Open data is data that is publicly available online without any major restrictions. Users can freely download, reuse, combine with other data sets and distribute it. The ideal standard is that open data is also managed according to the FAIR principles. However, data that is not fully documented or structured according to FAIR can also be considered open if there is unrestricted access to it. 

FAIR data is data that meets four key principles (read below). FAIR therefore refers to the way in which data is managed and documented. FAIR data can be publicly available, but this is not a condition: under certain circumstances, they can be FAIR even if access is restricted, for example for reasons of personal data protection, trade secrets, state security. technology transfer, etc.

Provide persistent identifiers (DOI, Handle), a set of descriptive metadata, and indexing by a repository or catalogue. Metadata should be machine-readable. Benefit: others (including search engines and services) can find your data without having to contact the author.

Data should be accessible via an open protocol and free of charge.
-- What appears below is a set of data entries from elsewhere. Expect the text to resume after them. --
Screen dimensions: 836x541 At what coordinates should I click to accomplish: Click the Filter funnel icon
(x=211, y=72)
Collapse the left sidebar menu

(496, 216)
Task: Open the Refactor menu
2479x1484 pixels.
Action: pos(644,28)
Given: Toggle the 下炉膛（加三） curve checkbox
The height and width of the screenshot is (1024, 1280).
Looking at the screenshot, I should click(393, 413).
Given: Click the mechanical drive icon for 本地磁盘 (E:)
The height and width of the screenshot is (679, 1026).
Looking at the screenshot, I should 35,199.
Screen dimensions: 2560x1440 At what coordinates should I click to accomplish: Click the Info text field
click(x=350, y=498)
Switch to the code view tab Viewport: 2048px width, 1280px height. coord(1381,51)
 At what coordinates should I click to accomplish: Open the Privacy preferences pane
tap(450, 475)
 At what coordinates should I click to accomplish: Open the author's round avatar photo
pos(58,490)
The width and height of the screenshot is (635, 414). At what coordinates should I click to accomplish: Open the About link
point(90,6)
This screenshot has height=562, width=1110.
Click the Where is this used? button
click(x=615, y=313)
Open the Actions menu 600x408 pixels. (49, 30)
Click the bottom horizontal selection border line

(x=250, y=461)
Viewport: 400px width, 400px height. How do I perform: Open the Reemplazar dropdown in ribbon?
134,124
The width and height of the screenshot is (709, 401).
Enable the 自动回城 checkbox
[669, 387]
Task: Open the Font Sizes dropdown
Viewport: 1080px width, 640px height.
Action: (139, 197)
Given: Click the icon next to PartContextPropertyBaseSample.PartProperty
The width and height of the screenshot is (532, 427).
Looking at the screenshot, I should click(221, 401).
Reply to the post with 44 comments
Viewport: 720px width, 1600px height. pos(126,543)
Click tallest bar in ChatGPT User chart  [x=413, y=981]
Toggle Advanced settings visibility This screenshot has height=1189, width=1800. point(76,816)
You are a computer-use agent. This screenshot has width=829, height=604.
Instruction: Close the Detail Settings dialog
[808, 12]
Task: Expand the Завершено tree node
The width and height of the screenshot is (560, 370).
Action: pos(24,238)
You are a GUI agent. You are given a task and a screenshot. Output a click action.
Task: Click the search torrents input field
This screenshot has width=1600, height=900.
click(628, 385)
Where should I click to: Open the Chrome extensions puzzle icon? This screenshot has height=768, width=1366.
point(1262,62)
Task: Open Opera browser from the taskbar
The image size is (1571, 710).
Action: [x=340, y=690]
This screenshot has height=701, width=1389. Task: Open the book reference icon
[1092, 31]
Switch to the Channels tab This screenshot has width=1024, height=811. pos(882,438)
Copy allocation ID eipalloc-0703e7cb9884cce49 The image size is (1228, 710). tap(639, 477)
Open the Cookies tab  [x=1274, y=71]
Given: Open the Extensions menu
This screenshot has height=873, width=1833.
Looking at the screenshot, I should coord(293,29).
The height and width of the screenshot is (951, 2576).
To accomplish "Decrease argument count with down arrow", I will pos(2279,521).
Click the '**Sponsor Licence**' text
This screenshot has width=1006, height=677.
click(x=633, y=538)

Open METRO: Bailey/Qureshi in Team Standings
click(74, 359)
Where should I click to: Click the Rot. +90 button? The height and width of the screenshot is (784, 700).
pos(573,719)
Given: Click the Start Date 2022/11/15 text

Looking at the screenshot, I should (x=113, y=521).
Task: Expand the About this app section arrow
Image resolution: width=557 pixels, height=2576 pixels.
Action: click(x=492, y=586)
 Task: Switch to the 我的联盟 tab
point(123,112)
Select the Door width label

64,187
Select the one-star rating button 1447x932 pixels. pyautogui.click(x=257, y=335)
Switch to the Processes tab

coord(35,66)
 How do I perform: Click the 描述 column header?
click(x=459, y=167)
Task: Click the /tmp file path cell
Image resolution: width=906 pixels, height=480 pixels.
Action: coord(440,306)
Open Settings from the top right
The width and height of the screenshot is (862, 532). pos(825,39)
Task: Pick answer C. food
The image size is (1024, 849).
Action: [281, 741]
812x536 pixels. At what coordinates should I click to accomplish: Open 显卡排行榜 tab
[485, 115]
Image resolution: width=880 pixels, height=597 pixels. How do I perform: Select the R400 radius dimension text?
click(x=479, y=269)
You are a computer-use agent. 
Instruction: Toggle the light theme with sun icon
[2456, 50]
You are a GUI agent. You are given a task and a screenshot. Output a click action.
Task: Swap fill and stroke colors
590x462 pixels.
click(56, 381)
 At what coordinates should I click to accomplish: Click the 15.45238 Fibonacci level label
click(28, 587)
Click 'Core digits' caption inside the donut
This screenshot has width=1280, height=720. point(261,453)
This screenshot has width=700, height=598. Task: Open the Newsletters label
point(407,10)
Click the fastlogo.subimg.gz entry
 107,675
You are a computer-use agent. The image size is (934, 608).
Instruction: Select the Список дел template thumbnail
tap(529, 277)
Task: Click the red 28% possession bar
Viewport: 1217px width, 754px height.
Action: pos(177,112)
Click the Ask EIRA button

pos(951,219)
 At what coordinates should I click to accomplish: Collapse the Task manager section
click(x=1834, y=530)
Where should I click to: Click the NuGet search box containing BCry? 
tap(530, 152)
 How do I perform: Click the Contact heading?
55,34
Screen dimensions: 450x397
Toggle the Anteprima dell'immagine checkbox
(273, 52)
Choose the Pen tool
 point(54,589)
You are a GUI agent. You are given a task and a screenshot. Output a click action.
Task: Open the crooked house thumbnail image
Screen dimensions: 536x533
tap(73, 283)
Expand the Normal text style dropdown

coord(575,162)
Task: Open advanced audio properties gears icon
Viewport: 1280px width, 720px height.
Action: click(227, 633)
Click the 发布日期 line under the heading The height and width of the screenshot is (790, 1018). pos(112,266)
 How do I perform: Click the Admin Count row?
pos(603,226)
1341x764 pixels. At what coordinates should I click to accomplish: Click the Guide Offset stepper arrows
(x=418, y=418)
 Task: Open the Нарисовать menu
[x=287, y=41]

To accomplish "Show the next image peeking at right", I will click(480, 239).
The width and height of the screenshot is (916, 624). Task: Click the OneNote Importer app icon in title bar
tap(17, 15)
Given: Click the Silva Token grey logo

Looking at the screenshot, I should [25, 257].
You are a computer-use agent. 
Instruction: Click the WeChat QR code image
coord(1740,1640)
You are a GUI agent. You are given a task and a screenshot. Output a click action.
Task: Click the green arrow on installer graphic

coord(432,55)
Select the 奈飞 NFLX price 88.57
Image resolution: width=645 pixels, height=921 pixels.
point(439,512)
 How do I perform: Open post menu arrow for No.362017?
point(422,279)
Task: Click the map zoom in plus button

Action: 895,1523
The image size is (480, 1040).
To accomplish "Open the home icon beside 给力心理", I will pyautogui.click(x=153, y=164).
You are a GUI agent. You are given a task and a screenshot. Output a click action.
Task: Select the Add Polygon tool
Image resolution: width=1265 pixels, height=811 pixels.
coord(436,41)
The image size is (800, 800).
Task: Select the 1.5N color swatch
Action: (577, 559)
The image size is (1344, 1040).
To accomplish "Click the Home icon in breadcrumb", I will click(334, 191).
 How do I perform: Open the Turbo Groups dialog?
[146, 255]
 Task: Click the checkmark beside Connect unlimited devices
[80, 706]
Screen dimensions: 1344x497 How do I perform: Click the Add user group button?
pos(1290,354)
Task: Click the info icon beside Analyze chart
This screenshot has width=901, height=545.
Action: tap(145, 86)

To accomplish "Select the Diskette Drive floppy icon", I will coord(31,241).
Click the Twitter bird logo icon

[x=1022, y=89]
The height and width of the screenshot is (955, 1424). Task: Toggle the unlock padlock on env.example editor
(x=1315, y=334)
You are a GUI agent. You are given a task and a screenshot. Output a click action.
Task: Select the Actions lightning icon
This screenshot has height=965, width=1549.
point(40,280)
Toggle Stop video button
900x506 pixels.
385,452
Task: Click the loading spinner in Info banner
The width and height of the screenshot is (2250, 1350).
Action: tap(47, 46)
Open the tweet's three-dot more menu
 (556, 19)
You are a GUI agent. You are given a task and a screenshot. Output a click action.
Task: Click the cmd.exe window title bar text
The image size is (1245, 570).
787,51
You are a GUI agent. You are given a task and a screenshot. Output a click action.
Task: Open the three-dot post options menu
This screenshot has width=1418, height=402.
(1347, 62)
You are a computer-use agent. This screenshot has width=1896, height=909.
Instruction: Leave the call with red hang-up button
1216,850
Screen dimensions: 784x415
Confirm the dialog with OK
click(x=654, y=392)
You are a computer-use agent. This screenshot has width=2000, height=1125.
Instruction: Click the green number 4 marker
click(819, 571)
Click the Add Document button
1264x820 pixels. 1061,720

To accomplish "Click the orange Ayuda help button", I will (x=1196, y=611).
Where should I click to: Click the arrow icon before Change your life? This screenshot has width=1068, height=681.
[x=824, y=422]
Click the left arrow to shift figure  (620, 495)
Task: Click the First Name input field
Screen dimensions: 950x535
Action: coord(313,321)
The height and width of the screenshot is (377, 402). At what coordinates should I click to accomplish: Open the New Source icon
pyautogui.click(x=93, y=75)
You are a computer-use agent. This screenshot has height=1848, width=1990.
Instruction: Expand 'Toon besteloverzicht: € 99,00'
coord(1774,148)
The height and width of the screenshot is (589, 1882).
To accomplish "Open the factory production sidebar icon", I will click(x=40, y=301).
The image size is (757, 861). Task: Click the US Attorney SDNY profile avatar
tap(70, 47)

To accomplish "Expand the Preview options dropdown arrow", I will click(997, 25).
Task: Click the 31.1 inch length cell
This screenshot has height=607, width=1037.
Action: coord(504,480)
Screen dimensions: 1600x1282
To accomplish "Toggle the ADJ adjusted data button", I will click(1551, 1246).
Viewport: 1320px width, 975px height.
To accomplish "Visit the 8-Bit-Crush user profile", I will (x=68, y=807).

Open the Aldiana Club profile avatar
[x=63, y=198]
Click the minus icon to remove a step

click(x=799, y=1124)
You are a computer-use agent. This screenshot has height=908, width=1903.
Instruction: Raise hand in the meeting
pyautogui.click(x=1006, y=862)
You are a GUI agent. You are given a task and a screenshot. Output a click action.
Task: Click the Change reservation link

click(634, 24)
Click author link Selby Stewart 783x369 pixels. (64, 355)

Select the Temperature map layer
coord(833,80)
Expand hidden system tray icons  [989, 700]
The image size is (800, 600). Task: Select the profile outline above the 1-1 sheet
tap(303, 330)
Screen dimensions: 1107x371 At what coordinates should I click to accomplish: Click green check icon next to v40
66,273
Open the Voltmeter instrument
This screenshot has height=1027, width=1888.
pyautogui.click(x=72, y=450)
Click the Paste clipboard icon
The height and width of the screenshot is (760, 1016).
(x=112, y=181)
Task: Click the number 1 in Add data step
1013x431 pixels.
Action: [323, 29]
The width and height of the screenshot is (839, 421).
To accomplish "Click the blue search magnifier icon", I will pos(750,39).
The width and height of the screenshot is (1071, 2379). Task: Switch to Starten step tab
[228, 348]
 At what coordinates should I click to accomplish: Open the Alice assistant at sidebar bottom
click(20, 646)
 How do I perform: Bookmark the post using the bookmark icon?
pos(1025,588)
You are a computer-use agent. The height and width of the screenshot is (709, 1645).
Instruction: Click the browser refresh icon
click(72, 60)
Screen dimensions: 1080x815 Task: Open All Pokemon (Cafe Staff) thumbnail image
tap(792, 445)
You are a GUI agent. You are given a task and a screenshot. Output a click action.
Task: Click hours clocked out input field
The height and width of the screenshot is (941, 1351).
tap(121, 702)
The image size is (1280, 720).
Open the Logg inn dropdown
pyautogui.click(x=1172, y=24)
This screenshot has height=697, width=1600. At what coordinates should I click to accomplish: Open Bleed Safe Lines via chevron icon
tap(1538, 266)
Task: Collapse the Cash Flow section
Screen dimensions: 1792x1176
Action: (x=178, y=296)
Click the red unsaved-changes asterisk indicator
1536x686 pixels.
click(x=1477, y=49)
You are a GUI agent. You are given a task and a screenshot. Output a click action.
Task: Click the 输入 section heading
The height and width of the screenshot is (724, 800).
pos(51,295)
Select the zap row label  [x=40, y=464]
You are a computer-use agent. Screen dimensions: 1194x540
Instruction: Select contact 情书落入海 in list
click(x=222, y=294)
If data must remain restricted (e.g. due to commercial restrictions, GDPR, state security), metadata must be available and procedures for gaining access (request, embargo, contract) must be published.

Use open, common formats, standardized vocabularies/ontologies, and clearly defined metadata (disciplinary schemas where they exist). This allows the data to be combined with other datasets and used in further research

Provide full information about the origin of the data, collection methodology, version, quality, etc. Publish it with a clear and accessible license (e.g. CC-BY). Accurate and detailed documentation and appropriate licenses maximize the reusability of the data and thus the citation of your research.